As coisas ficam mais interessantes quando a narração se divide em várias linhas paralelas, acompanhando ora um, ora outro personagem, com graus diversos de suspense em cada uma delas.

Praia, mata, metrópole

Aqui cabe um cotejo (sem juízo valorativo) com outra fantasia apocalíptica recente, Batem à porta, de M. Night Shyamalan, com o qual O mundo depois de nós tem vários pontos em comum. No filme de Shyamalan, a família de férias também recebe em seu chalé a visita inesperada de desconhecidos. Mas tudo se passará de modo concentrado naquele espaço, enquanto o mundo se esfacela do lado de fora. Aqui, ao contrário, a ação se bifurca ou trifurca na maior parte do tempo.

Um ponto forte de O mundo…, a propósito, é o aproveitamento da situação geográfica, alternando praia de mar aberto, mata fechada, rodovia deserta e a vista do skyline de Nova York, sem a necessidade de grandes deslocamentos dos personagens.

Um recurso de que o diretor Sam Esmail abusa é o da câmera alta, em plongée vertical, eventualmente descendo para uma posição horizontal à altura dos atores. Muitas vezes uma tomada é iniciada com a câmera “deitada de lado”, ou de cabeça para baixo, criando artificialmente um estranhamento momentâneo, nem sempre justificado pela condição psicológica ou anímica dos personagens.

Algumas sequências são visualmente poderosas, como aquela em que G.H. foge correndo de um avião que se aproxima em voo rasante (numa referência óbvia à cena análoga de Intriga internacional, de Hitchcock) e se refugia numa casa que acaba tendo os vidros arrebentados por uma inundação de água e areia. Difícil ficar indiferente também ao engavetamento monstro de carros Tesla sem motorista.

Certas passagens, porém, chegam ao limiar da caricatura, como na visita de Clay e G.H. a um individualista irascível (Kevin Bacon), adepto de teorias conspiratórias, que os recebe na varanda com um rifle nas mãos, sob uma tremulante bandeira norte-americana. Só faltou a placa: “Aqui mora um extremista de direita, eleitor de Donald Trump”.

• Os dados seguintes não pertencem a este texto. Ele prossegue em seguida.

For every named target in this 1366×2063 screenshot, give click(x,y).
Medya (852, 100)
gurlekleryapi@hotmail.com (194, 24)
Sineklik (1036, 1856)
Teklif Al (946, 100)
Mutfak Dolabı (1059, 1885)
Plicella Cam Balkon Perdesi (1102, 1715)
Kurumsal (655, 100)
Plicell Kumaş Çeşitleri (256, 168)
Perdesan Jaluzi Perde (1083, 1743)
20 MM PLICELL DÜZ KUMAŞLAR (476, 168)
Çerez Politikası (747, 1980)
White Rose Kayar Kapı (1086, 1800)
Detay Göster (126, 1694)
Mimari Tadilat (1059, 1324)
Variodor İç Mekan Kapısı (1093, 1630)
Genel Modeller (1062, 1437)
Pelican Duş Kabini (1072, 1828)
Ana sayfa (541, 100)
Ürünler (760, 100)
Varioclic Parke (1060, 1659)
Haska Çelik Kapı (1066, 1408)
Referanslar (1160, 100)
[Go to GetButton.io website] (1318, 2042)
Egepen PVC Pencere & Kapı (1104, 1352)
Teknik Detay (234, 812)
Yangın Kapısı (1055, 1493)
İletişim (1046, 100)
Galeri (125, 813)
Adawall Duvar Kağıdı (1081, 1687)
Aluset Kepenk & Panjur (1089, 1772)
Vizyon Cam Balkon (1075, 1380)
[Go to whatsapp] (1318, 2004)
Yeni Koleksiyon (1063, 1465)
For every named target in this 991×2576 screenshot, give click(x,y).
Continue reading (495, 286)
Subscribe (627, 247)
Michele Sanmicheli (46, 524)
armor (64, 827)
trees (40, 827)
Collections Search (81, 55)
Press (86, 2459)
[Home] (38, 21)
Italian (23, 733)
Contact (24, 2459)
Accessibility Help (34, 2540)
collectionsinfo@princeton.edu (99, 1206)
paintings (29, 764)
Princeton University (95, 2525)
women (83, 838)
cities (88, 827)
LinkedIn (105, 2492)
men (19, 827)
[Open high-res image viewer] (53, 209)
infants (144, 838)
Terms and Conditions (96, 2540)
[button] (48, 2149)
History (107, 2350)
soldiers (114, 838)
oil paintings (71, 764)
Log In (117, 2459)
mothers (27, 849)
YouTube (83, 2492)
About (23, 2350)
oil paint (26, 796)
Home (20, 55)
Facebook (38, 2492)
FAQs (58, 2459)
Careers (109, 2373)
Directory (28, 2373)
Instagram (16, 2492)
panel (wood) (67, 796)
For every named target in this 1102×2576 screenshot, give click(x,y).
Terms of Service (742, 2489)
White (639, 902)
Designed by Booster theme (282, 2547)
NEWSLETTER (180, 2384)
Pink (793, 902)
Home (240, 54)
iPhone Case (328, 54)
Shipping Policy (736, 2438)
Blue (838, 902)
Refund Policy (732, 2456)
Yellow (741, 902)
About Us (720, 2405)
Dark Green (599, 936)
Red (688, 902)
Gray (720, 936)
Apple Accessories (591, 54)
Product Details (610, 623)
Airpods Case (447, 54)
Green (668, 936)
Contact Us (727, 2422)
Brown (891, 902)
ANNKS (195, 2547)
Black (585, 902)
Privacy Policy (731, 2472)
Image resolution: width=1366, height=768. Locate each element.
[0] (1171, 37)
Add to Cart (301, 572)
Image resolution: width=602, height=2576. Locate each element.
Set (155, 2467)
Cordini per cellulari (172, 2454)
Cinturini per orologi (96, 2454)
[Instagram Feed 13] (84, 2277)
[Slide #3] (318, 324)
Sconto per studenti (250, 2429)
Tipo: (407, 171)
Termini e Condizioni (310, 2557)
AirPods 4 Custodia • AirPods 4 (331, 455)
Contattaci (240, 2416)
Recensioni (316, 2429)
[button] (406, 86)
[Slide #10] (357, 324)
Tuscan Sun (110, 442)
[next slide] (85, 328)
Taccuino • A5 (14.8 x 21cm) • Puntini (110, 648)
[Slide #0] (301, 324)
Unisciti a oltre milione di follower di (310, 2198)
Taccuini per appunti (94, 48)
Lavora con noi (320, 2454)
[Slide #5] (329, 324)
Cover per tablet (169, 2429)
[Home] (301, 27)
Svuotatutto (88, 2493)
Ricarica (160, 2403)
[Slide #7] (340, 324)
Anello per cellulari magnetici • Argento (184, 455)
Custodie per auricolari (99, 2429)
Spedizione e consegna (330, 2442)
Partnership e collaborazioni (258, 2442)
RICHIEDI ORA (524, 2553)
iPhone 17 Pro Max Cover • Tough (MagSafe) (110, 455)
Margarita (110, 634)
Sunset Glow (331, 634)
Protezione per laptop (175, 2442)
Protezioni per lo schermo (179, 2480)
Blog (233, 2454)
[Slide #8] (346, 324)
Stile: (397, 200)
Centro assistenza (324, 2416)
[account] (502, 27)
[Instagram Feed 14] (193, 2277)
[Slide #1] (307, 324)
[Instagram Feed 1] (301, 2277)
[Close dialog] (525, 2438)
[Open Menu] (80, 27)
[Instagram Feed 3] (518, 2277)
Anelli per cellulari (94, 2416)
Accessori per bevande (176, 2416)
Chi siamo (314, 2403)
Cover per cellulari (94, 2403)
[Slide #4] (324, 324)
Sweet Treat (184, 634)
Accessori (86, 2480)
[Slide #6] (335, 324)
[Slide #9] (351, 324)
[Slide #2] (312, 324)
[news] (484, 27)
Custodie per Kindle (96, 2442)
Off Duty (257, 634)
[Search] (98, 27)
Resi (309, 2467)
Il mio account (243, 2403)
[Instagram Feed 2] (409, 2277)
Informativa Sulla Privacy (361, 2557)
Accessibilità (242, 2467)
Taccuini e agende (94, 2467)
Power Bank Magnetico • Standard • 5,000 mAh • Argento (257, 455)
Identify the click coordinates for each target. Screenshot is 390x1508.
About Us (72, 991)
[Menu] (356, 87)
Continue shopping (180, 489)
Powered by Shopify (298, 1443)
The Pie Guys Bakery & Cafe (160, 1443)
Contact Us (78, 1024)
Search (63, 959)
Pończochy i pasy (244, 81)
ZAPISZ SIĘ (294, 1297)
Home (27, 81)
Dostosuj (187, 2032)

Tão interessante quanto esse painel de males de nossa época, a meu ver, é uma reflexão embutida sobre o lugar da indústria cultural nisso tudo. Ao ser informada sobre a fixação de Rose pela série Friends, a jovem filha de G.H. diz algo como: “É a nostalgia de um mundo que nunca existiu”. Grande parte do cinema de Hollywood foi ou ainda é isso: a crença num American way of life que nunca existiu de verdade. Para muita gente, o verdadeiro pesadelo é tomar consciência disso.